— START OF EXERCISE MATERIALS —

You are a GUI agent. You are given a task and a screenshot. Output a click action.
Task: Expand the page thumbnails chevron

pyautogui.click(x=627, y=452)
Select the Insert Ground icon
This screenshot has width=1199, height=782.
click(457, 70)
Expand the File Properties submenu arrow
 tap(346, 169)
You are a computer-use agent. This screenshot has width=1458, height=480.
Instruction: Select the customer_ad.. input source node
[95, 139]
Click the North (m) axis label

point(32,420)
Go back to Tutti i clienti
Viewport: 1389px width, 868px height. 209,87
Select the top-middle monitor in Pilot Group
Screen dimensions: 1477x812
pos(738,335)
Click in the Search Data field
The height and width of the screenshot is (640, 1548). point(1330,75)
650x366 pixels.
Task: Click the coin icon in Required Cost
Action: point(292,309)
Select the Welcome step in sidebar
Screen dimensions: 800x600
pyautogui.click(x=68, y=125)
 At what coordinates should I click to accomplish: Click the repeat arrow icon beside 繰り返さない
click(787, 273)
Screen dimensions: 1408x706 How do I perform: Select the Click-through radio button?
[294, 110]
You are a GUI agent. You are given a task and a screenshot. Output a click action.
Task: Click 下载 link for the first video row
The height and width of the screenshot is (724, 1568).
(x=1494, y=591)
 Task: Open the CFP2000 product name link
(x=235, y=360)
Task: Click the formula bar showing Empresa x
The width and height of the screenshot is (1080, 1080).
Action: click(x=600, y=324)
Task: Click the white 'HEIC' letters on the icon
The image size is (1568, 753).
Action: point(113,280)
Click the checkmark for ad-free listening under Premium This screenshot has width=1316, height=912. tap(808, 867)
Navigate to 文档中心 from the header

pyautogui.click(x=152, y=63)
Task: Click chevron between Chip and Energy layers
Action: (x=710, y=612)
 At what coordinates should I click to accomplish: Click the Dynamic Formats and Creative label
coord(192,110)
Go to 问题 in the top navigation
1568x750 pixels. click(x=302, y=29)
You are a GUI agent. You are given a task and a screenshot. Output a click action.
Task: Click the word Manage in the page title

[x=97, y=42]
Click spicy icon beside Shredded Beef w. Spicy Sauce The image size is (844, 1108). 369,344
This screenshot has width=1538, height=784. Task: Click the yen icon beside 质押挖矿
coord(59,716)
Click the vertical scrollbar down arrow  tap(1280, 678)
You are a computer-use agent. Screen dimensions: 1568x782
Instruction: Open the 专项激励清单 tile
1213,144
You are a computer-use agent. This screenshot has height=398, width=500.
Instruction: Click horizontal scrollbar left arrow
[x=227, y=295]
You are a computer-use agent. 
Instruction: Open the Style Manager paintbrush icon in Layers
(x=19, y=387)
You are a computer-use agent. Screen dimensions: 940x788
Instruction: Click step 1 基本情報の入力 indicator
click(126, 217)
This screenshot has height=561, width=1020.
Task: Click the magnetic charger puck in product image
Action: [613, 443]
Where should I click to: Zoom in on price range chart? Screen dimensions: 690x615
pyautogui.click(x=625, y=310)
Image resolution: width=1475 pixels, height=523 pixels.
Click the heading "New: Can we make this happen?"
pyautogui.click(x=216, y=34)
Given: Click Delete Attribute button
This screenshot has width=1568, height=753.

— END OF EXERCISE MATERIALS —

[WRITTEN INSTRUCTION]:
Rewrite the listing above with each instance of "computer-use agent" changed to "desktop automation agent", leaving every other part untouched.

[FINISHED EXERCISE]:
You are a GUI agent. You are given a task and a screenshot. Output a click action.
Task: Expand the page thumbnails chevron

pyautogui.click(x=627, y=452)
Select the Insert Ground icon
This screenshot has width=1199, height=782.
click(457, 70)
Expand the File Properties submenu arrow
 tap(346, 169)
You are a desktop automation agent. This screenshot has width=1458, height=480.
Instruction: Select the customer_ad.. input source node
[95, 139]
Click the North (m) axis label

point(32,420)
Go back to Tutti i clienti
Viewport: 1389px width, 868px height. 209,87
Select the top-middle monitor in Pilot Group
Screen dimensions: 1477x812
pos(738,335)
Click in the Search Data field
The height and width of the screenshot is (640, 1548). point(1330,75)
650x366 pixels.
Task: Click the coin icon in Required Cost
Action: point(292,309)
Select the Welcome step in sidebar
Screen dimensions: 800x600
pyautogui.click(x=68, y=125)
 At what coordinates should I click to accomplish: Click the repeat arrow icon beside 繰り返さない
click(787, 273)
Screen dimensions: 1408x706 How do I perform: Select the Click-through radio button?
[294, 110]
You are a GUI agent. You are given a task and a screenshot. Output a click action.
Task: Click 下载 link for the first video row
The height and width of the screenshot is (724, 1568).
(x=1494, y=591)
 Task: Open the CFP2000 product name link
(x=235, y=360)
Task: Click the formula bar showing Empresa x
The width and height of the screenshot is (1080, 1080).
Action: click(x=600, y=324)
Task: Click the white 'HEIC' letters on the icon
The image size is (1568, 753).
Action: point(113,280)
Click the checkmark for ad-free listening under Premium This screenshot has width=1316, height=912. tap(808, 867)
Navigate to 文档中心 from the header

pyautogui.click(x=152, y=63)
Task: Click chevron between Chip and Energy layers
Action: (x=710, y=612)
 At what coordinates should I click to accomplish: Click the Dynamic Formats and Creative label
coord(192,110)
Go to 问题 in the top navigation
1568x750 pixels. click(x=302, y=29)
You are a GUI agent. You are given a task and a screenshot. Output a click action.
Task: Click the word Manage in the page title

[x=97, y=42]
Click spicy icon beside Shredded Beef w. Spicy Sauce The image size is (844, 1108). 369,344
This screenshot has width=1538, height=784. Task: Click the yen icon beside 质押挖矿
coord(59,716)
Click the vertical scrollbar down arrow  tap(1280, 678)
You are a desktop automation agent. Screen dimensions: 1568x782
Instruction: Open the 专项激励清单 tile
1213,144
You are a desktop automation agent. This screenshot has height=398, width=500.
Instruction: Click horizontal scrollbar left arrow
[x=227, y=295]
You are a desktop automation agent. 
Instruction: Open the Style Manager paintbrush icon in Layers
(x=19, y=387)
You are a desktop automation agent. Screen dimensions: 940x788
Instruction: Click step 1 基本情報の入力 indicator
click(126, 217)
This screenshot has height=561, width=1020.
Task: Click the magnetic charger puck in product image
Action: [613, 443]
Where should I click to: Zoom in on price range chart? Screen dimensions: 690x615
pyautogui.click(x=625, y=310)
Image resolution: width=1475 pixels, height=523 pixels.
Click the heading "New: Can we make this happen?"
pyautogui.click(x=216, y=34)
Given: Click Delete Attribute button
This screenshot has width=1568, height=753.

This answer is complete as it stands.